256 - A política econômica do primeiro governo pós-1964 foi bem além do receituário mais simplista que prega apenas políticas monetária e fiscal rigorosas e hands-off. A convicção da necessidade de reformas institucionais acompanhou o PAEG desde seu diagnóstico. Três áreas foram particularmente destacadas, refletindo, acertadamente, a percepção do governo a respeito dos pontos de estrangulamento institucionais da economia: primeiro, a desordem tributária; segundo, as deficiências de um mercado financeiro subdesenvolvido e a inexistência de um mercado de capitais; e, por último, as ineficiências e as restrições ligadas ao comércio exterior.
257 - Apesar de não ter levado até o fim a desvinculação do Banco do Brasil do papel de Autoridade Monetária, pois o Banco do Brasil permaneceu tendo acesso automático e discricionário aos fundos do Banco Central, a criação do Banco Central foi um enorme avanço no sentido da modernização do sistema financeiro e da condução da política monetária.
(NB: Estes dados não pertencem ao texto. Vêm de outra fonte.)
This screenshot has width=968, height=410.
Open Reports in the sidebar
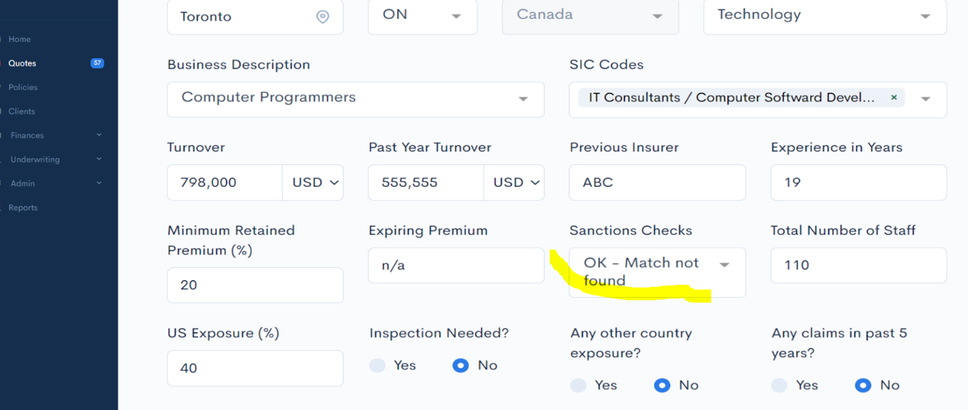click(x=23, y=208)
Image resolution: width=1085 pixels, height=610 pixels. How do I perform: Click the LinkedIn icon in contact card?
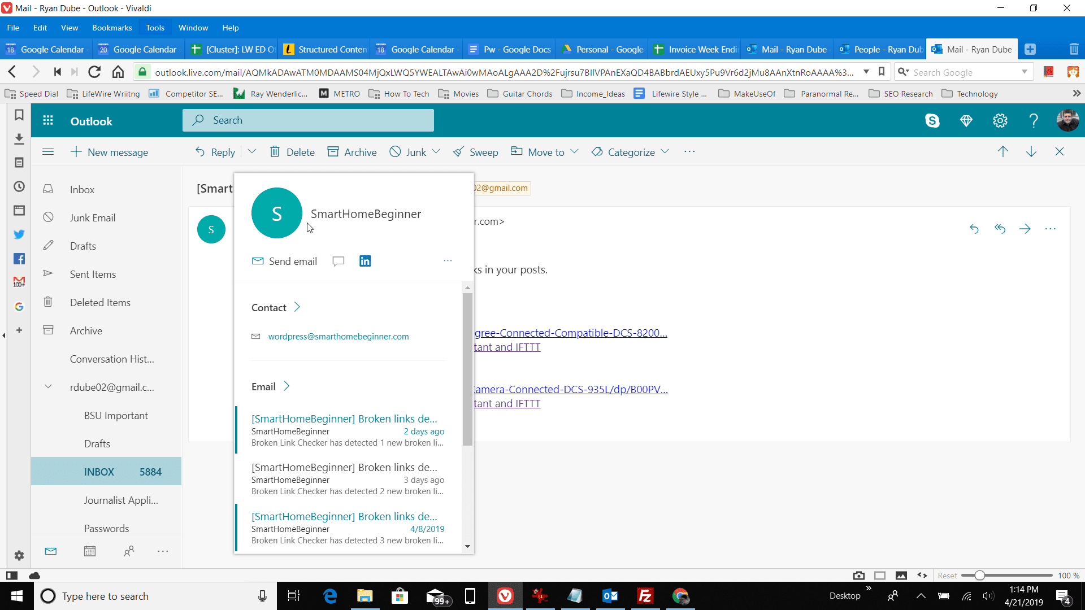tap(365, 261)
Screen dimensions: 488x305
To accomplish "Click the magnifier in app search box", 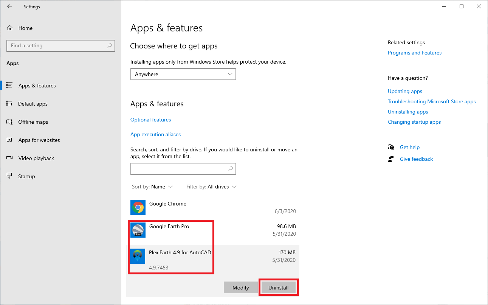I will pos(231,169).
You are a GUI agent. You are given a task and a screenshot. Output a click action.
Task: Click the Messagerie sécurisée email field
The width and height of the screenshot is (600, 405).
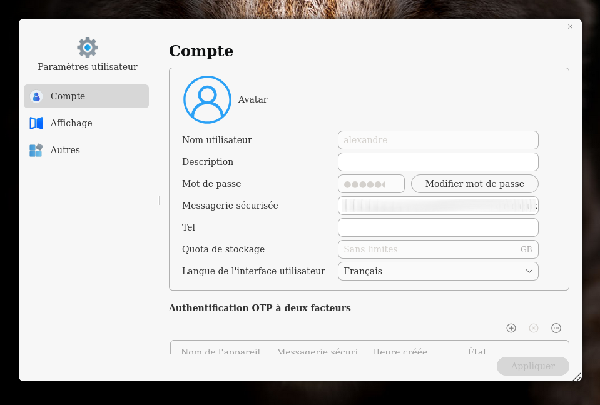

Houve, ainda, o desenho do sistema financeiro moderno e a instituição da correção monetária, tudo visando captar mais poupança privada voluntária para impulsionar o investimento. Conclui que os pilares do PAEG e da política desinflacionária dos primeiros governos pós-1964 foram, sem dúvida, a política salarial e as reformas institucionais.
258 - Desigualdade: Os custos da política de compressão salarial foram sem dúvida consideráveis sendo importante elemento de explicação da deterioração da distribuição de renda entre 1960 e 1970. A participação na renda total dos 50% mais pobres reduziu-se de 17,7% para 14,9% e a dos 30% seguintes de 27,9% para 22,8%. Enfatiza, novamente, o aperto de crédito por aqui: No caso brasileiro, a possibilidade de recorrer a empréstimos externos em moeda estrangeira teve efeitos particularmente regressivos, pois deu às empresas estrangeiras e às grandes empresas estatais acesso a uma linha de crédito vedada às pequenas e médias empresas nacionais.
259 - Por fim, assevera que a opção por medidas ortodoxas veio da necessidade de voltar a ter um balanço de pagamentos saudável. Um novo influxo de capitais externos era fundamental para voltar a crescer, sendo preciso despertar a confiança dos agentes internacionais.